Causal Structure & Representation Learning

We develop causal machine learning approaches that can leverage high-dimensional data. Towards this goal, we are interested in tractable approaches to causal structure learning that have the potential to scale to tens of thousands of variables. Additionally, we are interested in causal representation learning, where interventions are conducted on latent variables of a deep generative model.

• Lopez, R., Huetter, JC., Pritchard, J., & Regev, A. (2022). "Large-scale differentiable causal discovery of factor graphs." Advances in Neural Information Processing Systems.
• Lopez*, R., Tagasovska*, N., Ra, S., Cho, K., Pritchard, J. K., & Regev, A. (2023). "Learning causal representations of single cells via sparse mechanism shift modeling." Conference on Causal Learning and Reasoning.
• Lopez, R., Huetter, JC., Hajiramezanali, E., Pritchard, J., & Regev, A. (2024). "Towards the Identifiability of Comparative Deep Generative Models." Conference on Causal Learning and Reasoning.

Machine Learning for Single-Cell Omics Data Analysis

Our lab develops advanced algorithms to analyze single-cell omics data, enhancing our understanding of cellular states and dynamics.
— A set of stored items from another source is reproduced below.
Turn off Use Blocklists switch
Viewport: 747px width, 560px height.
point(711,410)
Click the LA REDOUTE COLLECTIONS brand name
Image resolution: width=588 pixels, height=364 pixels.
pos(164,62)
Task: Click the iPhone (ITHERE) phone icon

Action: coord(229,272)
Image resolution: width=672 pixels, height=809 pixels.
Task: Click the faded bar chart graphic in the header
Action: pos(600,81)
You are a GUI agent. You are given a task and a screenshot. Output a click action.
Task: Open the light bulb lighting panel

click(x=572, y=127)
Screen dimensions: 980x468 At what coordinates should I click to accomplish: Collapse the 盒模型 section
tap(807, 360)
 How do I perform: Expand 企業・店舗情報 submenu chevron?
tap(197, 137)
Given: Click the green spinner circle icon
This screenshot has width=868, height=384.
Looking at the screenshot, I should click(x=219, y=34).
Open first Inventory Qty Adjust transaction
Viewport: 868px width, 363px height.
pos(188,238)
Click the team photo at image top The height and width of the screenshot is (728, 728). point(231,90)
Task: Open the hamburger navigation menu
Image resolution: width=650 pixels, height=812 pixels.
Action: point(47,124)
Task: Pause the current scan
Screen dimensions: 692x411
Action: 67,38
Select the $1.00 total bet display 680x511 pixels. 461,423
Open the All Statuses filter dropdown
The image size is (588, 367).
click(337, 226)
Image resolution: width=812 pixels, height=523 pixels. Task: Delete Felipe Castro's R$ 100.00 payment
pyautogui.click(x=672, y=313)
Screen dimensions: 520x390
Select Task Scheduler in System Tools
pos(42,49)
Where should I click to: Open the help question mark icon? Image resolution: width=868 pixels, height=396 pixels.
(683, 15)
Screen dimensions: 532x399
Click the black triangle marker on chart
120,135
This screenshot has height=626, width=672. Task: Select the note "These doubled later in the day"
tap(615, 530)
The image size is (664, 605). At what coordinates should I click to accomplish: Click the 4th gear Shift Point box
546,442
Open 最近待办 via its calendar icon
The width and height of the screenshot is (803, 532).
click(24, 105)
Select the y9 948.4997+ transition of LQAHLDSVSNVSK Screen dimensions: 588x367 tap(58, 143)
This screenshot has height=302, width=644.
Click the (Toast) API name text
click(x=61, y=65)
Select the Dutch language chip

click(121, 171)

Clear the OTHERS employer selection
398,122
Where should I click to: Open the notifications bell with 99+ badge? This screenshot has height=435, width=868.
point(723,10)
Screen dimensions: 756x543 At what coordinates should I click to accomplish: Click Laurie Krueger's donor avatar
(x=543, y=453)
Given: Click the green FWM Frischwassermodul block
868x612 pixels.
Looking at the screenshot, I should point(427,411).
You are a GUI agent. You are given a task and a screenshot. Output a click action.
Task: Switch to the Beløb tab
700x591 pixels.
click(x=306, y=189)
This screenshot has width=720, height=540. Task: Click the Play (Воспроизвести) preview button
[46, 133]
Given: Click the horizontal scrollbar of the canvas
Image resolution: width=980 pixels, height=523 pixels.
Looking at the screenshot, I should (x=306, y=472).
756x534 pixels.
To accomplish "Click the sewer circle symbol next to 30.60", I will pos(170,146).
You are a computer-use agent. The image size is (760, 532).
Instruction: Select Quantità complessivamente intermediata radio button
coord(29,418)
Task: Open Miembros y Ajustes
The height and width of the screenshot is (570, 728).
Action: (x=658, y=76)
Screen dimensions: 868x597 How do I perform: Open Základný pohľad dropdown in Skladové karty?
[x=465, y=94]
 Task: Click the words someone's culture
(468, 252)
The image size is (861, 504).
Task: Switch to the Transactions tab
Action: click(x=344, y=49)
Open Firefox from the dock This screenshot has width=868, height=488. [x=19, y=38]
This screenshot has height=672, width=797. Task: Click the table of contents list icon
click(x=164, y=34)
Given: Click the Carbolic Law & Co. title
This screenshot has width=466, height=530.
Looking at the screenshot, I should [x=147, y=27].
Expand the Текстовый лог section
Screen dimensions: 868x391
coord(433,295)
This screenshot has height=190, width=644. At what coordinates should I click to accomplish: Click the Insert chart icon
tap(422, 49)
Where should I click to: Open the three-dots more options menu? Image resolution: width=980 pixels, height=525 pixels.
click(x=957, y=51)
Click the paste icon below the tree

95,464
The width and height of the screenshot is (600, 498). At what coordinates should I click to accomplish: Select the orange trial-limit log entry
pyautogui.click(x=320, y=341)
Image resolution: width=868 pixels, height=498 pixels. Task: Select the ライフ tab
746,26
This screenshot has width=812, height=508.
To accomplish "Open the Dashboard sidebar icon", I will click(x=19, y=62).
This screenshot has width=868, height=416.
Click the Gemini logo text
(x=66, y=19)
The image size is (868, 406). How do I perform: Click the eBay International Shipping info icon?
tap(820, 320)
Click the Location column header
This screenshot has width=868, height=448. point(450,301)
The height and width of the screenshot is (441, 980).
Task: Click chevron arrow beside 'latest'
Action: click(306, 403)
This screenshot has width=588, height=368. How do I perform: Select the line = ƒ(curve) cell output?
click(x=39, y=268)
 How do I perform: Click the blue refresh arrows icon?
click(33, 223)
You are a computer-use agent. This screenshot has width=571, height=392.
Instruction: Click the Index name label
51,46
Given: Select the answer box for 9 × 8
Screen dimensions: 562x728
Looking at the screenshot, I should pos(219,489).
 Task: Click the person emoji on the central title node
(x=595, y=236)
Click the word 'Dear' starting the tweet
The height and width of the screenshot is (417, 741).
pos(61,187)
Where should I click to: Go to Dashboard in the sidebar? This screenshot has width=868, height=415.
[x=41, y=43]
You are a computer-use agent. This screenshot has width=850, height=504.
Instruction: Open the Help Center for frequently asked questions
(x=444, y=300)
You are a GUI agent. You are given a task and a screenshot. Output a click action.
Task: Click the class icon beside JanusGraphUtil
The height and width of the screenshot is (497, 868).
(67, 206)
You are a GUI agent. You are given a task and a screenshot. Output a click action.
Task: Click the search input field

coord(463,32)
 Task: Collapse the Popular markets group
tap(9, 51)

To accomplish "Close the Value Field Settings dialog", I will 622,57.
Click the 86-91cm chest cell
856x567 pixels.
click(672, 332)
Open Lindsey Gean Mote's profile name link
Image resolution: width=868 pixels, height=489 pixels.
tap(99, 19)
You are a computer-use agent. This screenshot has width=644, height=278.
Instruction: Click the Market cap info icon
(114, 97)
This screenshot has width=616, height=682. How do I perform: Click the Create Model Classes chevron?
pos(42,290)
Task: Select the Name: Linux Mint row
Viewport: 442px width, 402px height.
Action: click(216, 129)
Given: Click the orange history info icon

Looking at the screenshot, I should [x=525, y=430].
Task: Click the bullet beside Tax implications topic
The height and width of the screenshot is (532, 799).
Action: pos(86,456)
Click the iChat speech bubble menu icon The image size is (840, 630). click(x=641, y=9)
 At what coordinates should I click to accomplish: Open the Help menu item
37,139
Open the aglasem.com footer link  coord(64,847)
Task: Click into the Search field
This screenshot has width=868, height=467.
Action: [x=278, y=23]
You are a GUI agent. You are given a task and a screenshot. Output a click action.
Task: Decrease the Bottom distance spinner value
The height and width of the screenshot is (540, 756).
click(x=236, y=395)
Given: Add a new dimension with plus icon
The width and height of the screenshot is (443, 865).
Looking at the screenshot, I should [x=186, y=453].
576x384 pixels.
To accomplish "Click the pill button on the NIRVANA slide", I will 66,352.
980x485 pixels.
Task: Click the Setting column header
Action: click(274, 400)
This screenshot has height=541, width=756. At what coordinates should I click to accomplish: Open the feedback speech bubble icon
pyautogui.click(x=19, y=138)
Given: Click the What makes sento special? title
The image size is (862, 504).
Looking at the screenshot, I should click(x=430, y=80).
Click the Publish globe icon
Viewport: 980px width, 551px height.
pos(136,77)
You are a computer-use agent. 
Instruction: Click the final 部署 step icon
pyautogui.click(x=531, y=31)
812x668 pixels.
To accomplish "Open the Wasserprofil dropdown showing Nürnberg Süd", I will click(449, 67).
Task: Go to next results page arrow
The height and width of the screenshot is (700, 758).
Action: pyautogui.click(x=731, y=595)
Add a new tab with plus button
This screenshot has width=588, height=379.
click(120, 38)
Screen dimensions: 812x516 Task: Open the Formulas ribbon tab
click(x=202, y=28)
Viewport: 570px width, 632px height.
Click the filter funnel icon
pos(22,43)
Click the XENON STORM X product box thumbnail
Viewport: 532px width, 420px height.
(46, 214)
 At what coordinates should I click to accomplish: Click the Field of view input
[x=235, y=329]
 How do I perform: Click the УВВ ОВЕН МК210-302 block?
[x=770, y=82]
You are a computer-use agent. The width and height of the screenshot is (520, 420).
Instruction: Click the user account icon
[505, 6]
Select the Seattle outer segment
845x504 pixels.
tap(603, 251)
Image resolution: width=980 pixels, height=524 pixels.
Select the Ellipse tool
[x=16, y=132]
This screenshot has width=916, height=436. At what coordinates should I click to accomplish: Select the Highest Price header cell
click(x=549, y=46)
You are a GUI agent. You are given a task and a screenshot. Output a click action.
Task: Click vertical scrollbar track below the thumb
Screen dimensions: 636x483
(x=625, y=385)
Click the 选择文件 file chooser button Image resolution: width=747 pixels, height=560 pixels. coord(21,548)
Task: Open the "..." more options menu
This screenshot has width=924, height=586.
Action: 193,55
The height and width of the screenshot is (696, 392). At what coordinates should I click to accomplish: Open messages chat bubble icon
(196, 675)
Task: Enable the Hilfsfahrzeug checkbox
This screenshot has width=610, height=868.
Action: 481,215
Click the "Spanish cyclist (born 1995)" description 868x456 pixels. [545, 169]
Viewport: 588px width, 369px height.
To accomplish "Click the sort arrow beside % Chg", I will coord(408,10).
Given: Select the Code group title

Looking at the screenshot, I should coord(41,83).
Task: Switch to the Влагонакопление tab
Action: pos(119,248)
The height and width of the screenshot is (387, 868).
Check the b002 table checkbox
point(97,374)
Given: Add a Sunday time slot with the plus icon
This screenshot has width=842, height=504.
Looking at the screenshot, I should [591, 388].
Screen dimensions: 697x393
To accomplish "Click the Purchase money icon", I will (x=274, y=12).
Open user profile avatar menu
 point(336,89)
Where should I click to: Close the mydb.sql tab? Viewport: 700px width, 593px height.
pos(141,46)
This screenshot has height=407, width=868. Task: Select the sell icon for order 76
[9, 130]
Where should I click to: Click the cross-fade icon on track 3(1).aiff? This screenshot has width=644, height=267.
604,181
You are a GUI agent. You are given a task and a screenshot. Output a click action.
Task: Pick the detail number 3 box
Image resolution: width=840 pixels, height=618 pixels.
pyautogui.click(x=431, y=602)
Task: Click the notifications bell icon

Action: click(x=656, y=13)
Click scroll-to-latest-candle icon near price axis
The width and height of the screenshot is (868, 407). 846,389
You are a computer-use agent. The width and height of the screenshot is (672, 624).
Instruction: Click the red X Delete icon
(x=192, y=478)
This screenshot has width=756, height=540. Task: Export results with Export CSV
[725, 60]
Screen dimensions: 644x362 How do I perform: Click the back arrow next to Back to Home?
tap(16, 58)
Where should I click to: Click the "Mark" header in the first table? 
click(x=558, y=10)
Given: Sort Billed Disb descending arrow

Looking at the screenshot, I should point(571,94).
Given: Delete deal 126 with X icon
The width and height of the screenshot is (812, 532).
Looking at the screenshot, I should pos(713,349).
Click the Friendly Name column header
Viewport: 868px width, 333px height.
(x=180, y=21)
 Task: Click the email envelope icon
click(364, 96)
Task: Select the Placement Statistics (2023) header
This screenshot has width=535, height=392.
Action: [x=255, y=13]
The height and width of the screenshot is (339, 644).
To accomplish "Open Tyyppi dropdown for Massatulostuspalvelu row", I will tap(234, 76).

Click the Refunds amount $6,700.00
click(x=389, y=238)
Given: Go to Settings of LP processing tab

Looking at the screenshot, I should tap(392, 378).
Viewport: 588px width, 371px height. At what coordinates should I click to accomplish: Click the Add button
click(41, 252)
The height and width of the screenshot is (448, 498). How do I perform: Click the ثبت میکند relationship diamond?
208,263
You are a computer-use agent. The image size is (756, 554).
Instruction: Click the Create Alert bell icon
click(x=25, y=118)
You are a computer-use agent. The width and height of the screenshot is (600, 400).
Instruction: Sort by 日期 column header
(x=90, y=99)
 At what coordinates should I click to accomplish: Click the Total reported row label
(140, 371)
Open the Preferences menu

We focus on improving methods for differential expression analysis, integration of multi-omics data, and robust modeling of cellular heterogeneity. These innovations are vital for deciphering the complexities of single-cell data and driving biological discoveries.

• Lopez, R., Boyeau, P., Regier, J., Gayoso, A., Jordan, M. I., & Yosef, N. (2018). "Deep generative modeling for single-cell transcriptomics." Nature Methods.
• Gayoso*, A., Lopez*, R., Xing*, G., Boyeau, P., Wu, K., Jayasuriya, M., Regier, J., & Yosef, N. (2022). "A Python library for probabilistic analysis of single-cell omics data." Nature Biotechnology.
• Boyeau, P., Regier, J., Gayoso, A., Jordan, M. I., Lopez*, R., & Yosef*, N. (2023). "An empirical Bayes method for differential expression analysis of single cells with deep generative models." Proceedings of the National Academy of Sciences.

Spatial Transcriptomics Data Analysis

Leveraging spatial transcriptomics, we aim to map cellular organization within tissues, combining computational biology techniques with experimental data to uncover spatial patterns and interactions at the molecular level. Our research focuses on developing robust methods for analyzing spatially resolved transcriptomics data, leading to new insights into tissue architecture and cellular function.

• Lopez*, R., Nazaret*, A., Langevin*, M., Samaran*, J., Regier*, J., Jordan, M. I., & Yosef, N. (2019). "A joint model of unpaired data from scRNA-seq and spatial transcriptomics for imputing missing gene expression measurements." ICML Workshop in Computational Biology.
• Lopez*, R., Li*, B., Keren-Shaul*, H., Boyeau, P., Kedmi, M., Pilzer, D., et al. (2022). "DestVI identifies continuums of cell types in spatial transcriptomics data." Nature Biotechnology.